In the entries below, find the line with "Given: Click top10best.how" and the line with "Task: Click the reply icon on てんじ's tweet"; give again those lines and every line between them, exactly.

Saved data entries:
*** Begin section ***

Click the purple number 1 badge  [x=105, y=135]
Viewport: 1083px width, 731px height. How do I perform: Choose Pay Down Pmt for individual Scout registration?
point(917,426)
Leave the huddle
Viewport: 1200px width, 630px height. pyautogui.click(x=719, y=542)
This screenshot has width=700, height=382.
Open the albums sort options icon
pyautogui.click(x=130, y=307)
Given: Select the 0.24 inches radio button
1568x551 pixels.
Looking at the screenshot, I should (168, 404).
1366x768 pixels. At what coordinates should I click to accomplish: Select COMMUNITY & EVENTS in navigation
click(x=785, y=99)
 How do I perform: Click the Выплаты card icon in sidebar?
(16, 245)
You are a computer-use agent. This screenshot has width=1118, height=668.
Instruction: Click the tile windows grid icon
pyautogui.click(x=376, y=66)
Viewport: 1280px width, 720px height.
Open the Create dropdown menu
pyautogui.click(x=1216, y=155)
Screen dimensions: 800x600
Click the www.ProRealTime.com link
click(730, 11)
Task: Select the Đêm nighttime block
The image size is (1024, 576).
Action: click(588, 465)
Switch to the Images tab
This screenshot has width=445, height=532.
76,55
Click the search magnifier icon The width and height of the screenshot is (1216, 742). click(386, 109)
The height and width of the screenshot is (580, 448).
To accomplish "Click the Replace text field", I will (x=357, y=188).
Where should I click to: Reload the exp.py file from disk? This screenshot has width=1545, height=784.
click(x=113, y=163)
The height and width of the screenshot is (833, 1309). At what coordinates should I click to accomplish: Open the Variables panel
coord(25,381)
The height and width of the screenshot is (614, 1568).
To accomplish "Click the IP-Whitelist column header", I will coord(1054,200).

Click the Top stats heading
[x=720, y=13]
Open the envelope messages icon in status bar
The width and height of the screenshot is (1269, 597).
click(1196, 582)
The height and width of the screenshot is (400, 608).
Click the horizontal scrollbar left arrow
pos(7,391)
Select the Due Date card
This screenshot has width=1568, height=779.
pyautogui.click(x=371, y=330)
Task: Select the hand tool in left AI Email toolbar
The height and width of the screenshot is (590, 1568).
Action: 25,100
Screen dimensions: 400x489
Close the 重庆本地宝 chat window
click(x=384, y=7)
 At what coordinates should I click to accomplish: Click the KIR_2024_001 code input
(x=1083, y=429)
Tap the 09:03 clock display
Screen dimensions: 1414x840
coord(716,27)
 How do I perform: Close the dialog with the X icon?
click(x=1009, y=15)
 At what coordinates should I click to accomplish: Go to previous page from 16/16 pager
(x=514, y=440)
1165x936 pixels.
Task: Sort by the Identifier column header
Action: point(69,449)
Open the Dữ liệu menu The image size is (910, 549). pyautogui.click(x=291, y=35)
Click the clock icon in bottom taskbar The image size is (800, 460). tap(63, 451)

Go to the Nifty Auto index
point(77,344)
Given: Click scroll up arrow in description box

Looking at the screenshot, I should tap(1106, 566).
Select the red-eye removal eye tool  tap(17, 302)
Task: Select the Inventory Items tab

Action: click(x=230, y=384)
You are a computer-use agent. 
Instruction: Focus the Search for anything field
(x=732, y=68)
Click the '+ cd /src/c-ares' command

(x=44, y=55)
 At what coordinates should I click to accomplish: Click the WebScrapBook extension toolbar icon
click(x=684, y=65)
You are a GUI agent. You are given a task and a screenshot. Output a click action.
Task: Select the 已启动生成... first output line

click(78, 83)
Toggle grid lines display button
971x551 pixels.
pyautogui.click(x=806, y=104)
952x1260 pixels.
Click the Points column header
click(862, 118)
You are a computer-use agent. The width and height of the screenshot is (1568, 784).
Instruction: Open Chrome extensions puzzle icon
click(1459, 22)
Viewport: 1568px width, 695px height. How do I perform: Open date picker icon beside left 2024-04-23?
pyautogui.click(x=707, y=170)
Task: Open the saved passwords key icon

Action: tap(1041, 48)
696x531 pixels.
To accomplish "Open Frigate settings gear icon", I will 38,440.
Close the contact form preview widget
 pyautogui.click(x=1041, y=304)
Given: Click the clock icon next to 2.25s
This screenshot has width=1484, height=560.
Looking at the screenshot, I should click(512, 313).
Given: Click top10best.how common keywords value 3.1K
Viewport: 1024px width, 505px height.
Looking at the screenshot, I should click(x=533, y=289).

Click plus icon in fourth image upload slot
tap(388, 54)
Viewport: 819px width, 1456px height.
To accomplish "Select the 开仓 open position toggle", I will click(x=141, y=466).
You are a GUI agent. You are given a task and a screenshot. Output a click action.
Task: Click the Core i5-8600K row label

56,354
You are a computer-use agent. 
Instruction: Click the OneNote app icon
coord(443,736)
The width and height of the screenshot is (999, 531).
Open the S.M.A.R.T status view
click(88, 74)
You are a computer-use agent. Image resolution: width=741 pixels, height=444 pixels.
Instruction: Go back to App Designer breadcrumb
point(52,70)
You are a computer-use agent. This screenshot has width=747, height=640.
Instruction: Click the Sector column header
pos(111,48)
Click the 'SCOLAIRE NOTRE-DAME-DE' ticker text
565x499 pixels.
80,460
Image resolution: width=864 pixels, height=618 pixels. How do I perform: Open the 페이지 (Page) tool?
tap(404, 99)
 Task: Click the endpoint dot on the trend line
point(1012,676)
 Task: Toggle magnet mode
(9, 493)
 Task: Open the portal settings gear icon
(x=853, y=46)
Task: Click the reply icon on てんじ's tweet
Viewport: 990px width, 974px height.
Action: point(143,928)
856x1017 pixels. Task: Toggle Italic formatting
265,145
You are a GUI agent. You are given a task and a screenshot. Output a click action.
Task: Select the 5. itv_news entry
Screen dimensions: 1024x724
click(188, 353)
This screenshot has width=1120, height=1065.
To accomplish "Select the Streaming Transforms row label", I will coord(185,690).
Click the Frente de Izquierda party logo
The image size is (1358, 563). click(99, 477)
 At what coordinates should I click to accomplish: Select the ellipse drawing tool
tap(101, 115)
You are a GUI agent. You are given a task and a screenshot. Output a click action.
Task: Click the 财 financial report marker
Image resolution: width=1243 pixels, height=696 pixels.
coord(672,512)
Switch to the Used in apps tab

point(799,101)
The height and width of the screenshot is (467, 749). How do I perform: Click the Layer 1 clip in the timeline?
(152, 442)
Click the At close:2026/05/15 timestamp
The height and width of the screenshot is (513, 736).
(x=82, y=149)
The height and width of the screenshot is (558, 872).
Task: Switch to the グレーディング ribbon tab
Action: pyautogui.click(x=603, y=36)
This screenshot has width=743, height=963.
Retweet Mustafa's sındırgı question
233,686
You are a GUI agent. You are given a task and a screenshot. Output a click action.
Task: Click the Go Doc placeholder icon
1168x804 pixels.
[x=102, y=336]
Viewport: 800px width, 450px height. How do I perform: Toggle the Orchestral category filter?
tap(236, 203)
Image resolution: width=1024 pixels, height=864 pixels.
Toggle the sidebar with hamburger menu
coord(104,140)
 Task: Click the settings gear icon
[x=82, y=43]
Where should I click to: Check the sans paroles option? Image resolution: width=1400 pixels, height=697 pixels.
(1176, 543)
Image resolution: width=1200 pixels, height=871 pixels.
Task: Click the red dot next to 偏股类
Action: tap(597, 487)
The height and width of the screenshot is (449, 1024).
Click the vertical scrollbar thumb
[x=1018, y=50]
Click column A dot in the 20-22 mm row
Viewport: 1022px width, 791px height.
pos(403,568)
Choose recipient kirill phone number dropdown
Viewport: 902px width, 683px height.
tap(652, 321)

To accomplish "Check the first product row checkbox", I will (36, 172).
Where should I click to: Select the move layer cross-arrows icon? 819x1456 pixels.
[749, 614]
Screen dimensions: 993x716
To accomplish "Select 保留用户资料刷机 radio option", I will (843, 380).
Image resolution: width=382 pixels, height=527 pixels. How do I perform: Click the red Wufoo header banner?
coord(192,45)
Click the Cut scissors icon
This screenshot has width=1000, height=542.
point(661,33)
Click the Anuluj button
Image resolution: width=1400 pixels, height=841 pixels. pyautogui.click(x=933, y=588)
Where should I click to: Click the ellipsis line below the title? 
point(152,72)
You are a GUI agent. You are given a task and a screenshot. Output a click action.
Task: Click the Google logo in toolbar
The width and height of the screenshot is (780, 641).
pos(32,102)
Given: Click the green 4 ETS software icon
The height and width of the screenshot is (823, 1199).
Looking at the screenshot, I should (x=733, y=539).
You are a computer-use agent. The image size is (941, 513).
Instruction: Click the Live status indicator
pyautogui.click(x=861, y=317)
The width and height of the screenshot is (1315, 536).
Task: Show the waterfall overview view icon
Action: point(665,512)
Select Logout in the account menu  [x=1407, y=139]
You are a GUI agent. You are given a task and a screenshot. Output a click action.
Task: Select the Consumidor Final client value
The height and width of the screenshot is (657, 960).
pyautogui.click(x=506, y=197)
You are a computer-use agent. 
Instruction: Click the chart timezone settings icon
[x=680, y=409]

*** End section ***

Output:
Given: Click top10best.how common keywords value 3.1K
Viewport: 1024px width, 505px height.
Looking at the screenshot, I should click(x=533, y=289).

Click plus icon in fourth image upload slot
tap(388, 54)
Viewport: 819px width, 1456px height.
To accomplish "Select the 开仓 open position toggle", I will click(x=141, y=466).
You are a GUI agent. You are given a task and a screenshot. Output a click action.
Task: Click the Core i5-8600K row label

56,354
You are a computer-use agent. 
Instruction: Click the OneNote app icon
coord(443,736)
The width and height of the screenshot is (999, 531).
Open the S.M.A.R.T status view
click(88, 74)
You are a computer-use agent. Image resolution: width=741 pixels, height=444 pixels.
Instruction: Go back to App Designer breadcrumb
point(52,70)
You are a computer-use agent. This screenshot has width=747, height=640.
Instruction: Click the Sector column header
pos(111,48)
Click the 'SCOLAIRE NOTRE-DAME-DE' ticker text
565x499 pixels.
80,460
Image resolution: width=864 pixels, height=618 pixels. How do I perform: Open the 페이지 (Page) tool?
tap(404, 99)
 Task: Click the endpoint dot on the trend line
point(1012,676)
 Task: Toggle magnet mode
(9, 493)
 Task: Open the portal settings gear icon
(x=853, y=46)
Task: Click the reply icon on てんじ's tweet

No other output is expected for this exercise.